All lines from the one with "Instruction: Click the" to the end of the listing below are to be transcribed exactly; both end lines are included, and no other lines are.

----

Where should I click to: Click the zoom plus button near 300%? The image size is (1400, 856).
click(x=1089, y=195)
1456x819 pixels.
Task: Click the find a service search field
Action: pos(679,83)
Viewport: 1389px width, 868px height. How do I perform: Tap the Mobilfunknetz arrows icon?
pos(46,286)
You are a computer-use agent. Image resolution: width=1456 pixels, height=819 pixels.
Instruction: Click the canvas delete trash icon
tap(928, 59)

----

#### [COMPLETED TASK]
Instruction: Click the canvas delete trash icon
tap(928, 59)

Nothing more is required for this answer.